They walked down the street together, Leon's little hand in Aaron's big one. No cars went past them. It was still early, but even so…. Gas was scarce in and around Los Angeles, and cost upwards of half a buck a gallon when you could get it. That was one reason Aaron was down to part-time at Blue Front. Another was that nobody was hauling appliances into L.A. Even if people had brought them in, nobody was buying them. Herschel Weissman cursed the way his business was going in Yiddish and in accented English.

No cars drove the street, but a beat-up station wagon and a newish De Soto that didn't belong in the neighborhood were parked on the far side. The windows on both were steamed up, which meant somebody, or a family's worth of somebodies, slept inside. Aaron locked his doors all the time now, which he hadn't bothered doing before the bombs fell. He kept a heavy iron fireplace poker and a carving knife where he could grab them fast if he had to, too. He hadn't needed them, but he was ready if he did.

Leon suddenly yanked his hand out of his father's. “Flarn!” he said. “Flarn!” He plucked a yellow dandelion on the next-door neighbor's lawn.
Flarn
was what he said when he meant
flower.
He knew what he meant, and so did Aaron and Ruth, but not everything that came out of his mouth was what strangers would recognize as English.
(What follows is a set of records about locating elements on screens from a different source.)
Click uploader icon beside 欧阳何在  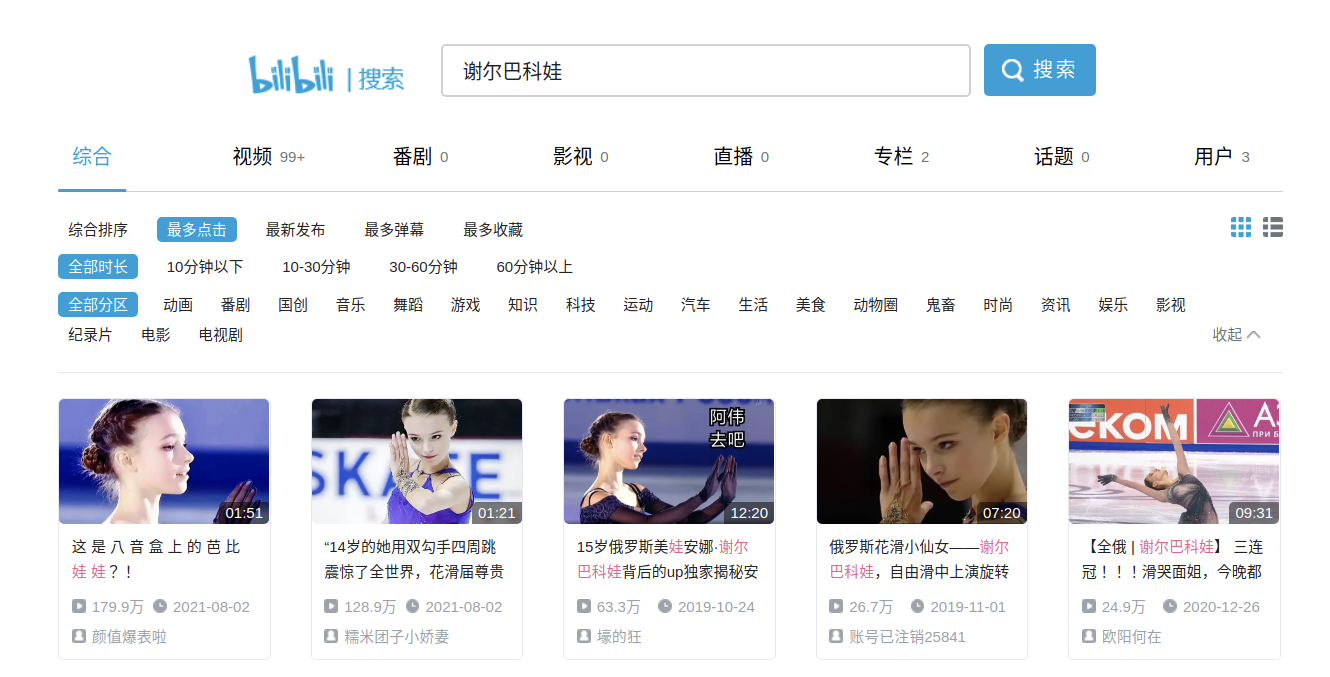1089,636
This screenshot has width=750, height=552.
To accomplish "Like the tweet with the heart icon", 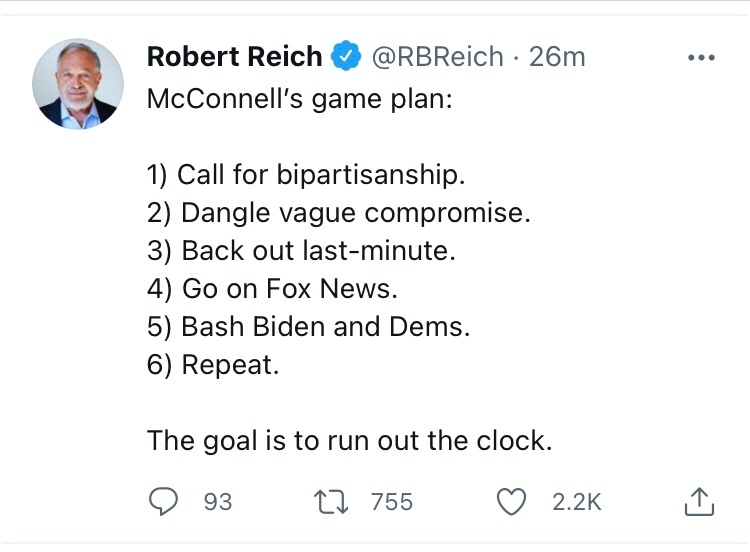I will [x=512, y=501].
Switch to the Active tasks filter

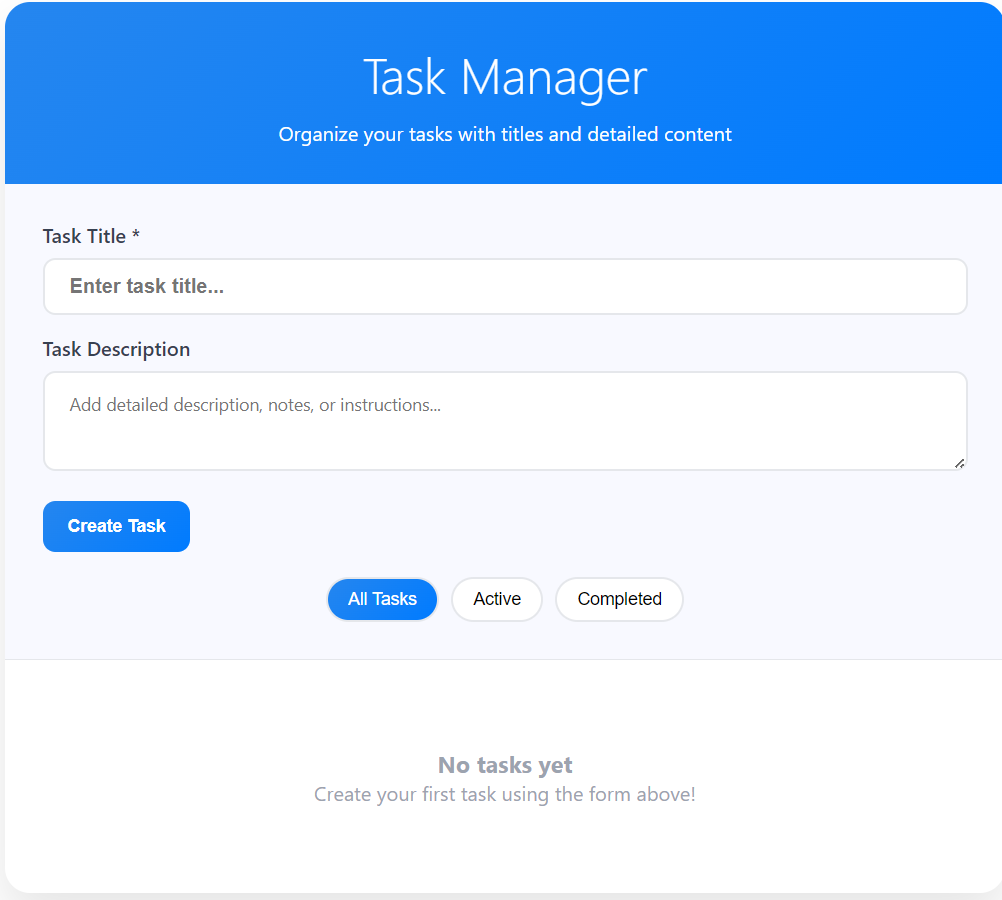tap(497, 599)
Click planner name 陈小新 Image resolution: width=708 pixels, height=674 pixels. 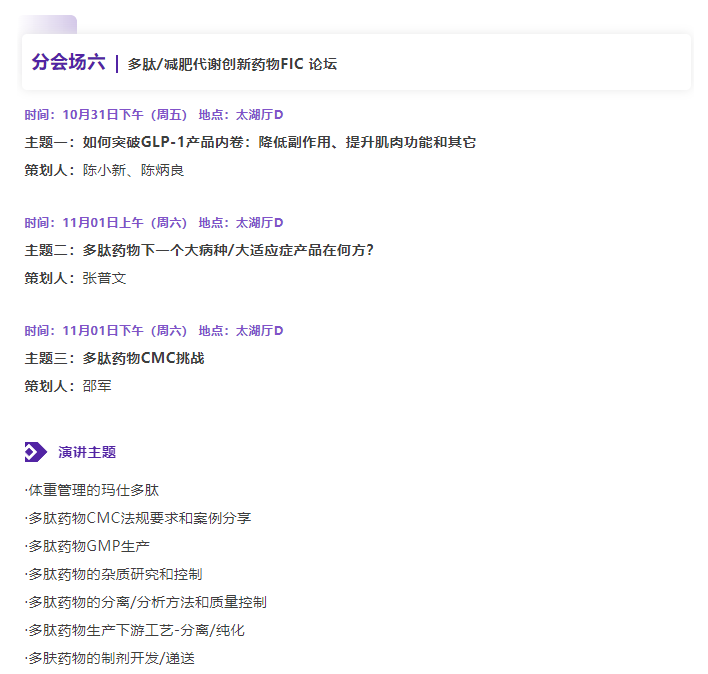[104, 170]
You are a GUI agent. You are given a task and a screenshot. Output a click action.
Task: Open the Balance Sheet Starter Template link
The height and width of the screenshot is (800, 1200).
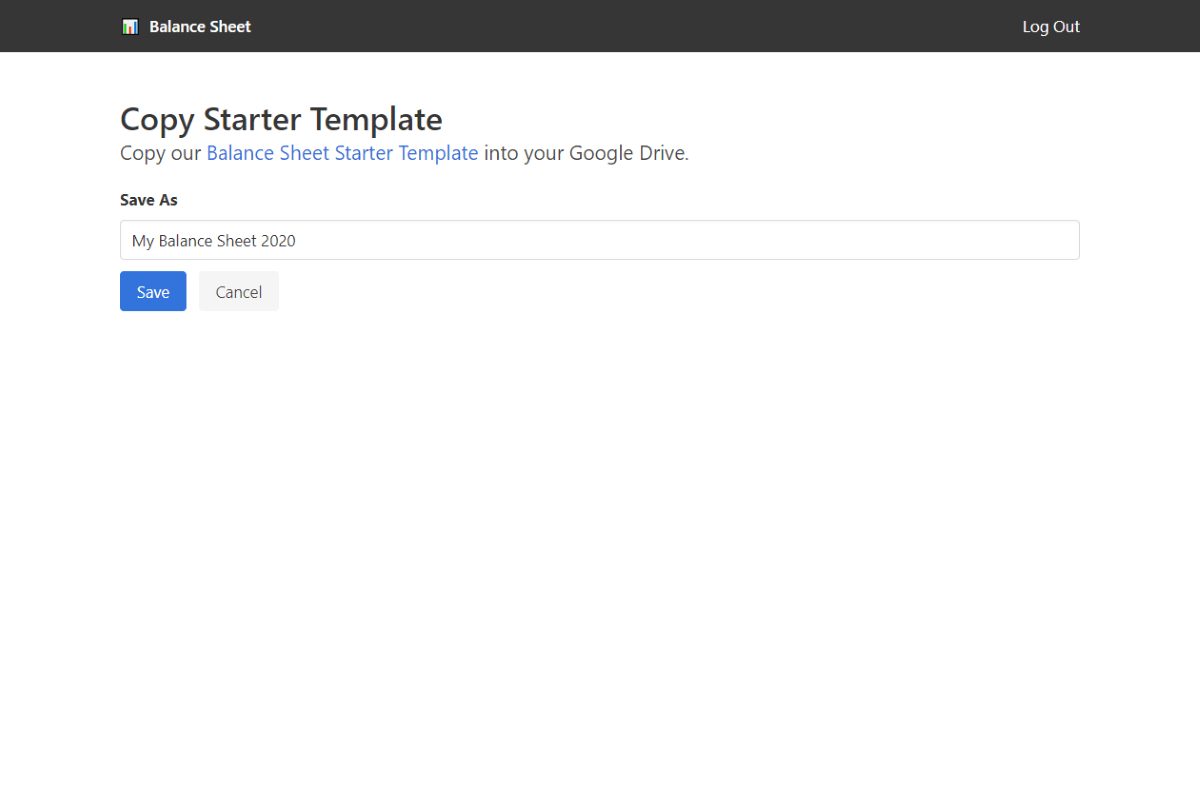coord(342,153)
His parents didn't always recognize it right away, either. He'd gone
Drin-drin!
for a couple of weeks before Ruth figured out it was the noise he made for a ringing telephone.
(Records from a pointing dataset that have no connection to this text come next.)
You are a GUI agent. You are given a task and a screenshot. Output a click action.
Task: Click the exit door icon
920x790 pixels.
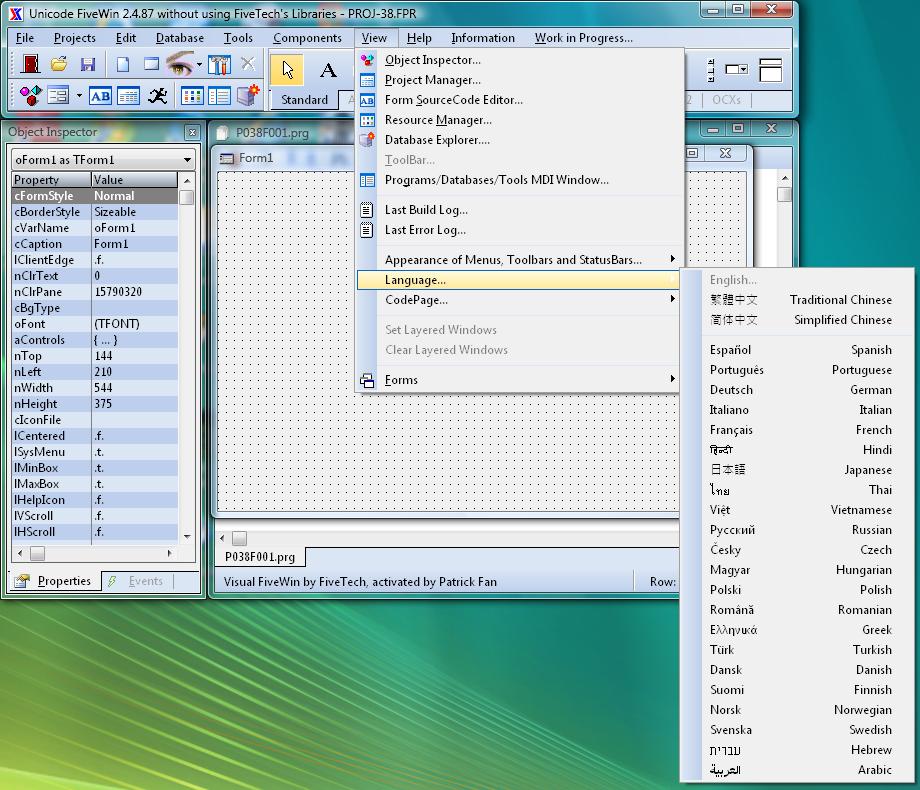(29, 63)
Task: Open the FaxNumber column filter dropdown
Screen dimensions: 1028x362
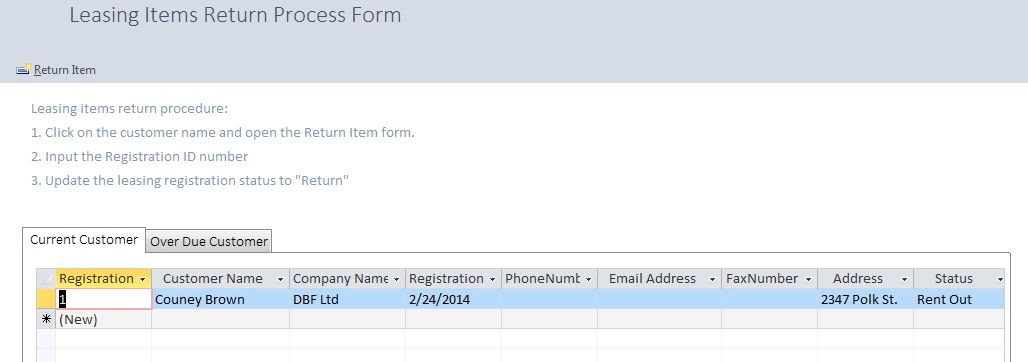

The Kasparians had a hand-lettered sign on their front lawn: POULTRY & EGGS FOR SALE HERE. Clucks and quacks floated up from the back. Leon picked another flarn. One of these days, he'd probably tear up somebody's prize tulips and catch hell for it, but so far he'd stuck to dandelions.

Aaron knocked on the front door. When it opened, a woman of about his own age looked back at him. She had a nose more “Jewish” than his and eyebrows that met above it. He found that off-putting, but somebody'd told him it was a beauty mark for Armenians.
To each his own,
he thought with profound unoriginality.

Her smile was nice. “Hello, Aaron,” she said, and then, “Hello, Leon.”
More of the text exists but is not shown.